The request >> Print the lines from the one containing "You are a GUI" through the end of the lines, copying them word for word and leaving out any pictures.

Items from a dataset
= = =

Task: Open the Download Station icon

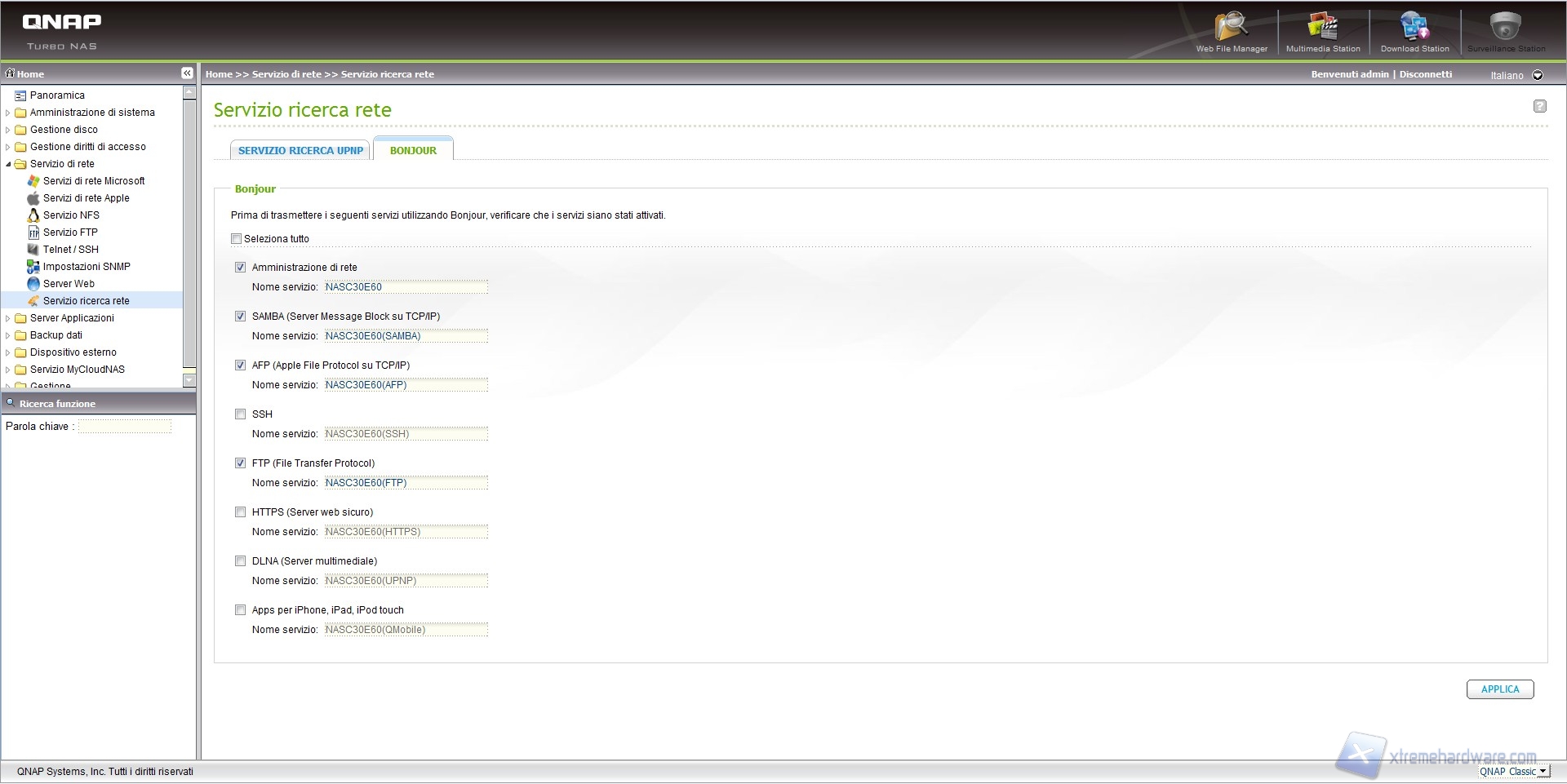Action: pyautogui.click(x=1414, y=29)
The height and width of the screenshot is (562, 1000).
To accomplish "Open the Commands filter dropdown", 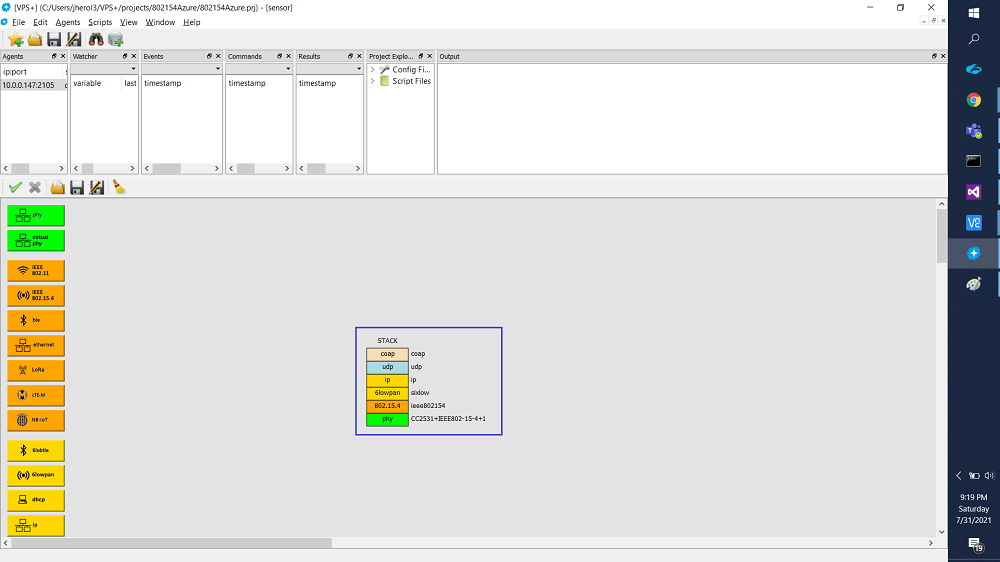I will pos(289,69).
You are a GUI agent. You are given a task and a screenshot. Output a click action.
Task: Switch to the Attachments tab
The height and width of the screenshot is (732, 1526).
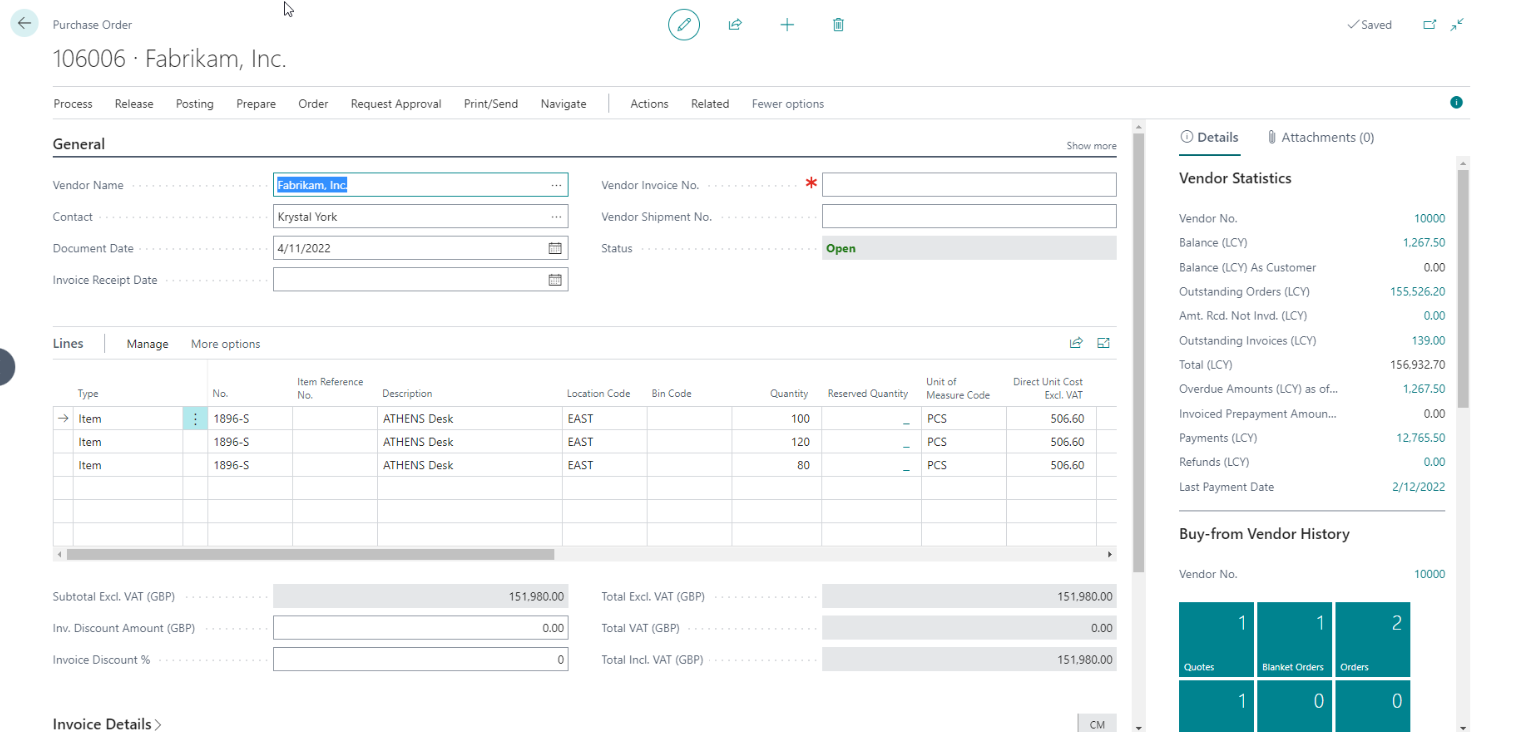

= = =

Response >>
You are a GUI agent. You are given a task and a screenshot. Output a click action.
Task: Switch to the Attachments tab
The height and width of the screenshot is (732, 1526).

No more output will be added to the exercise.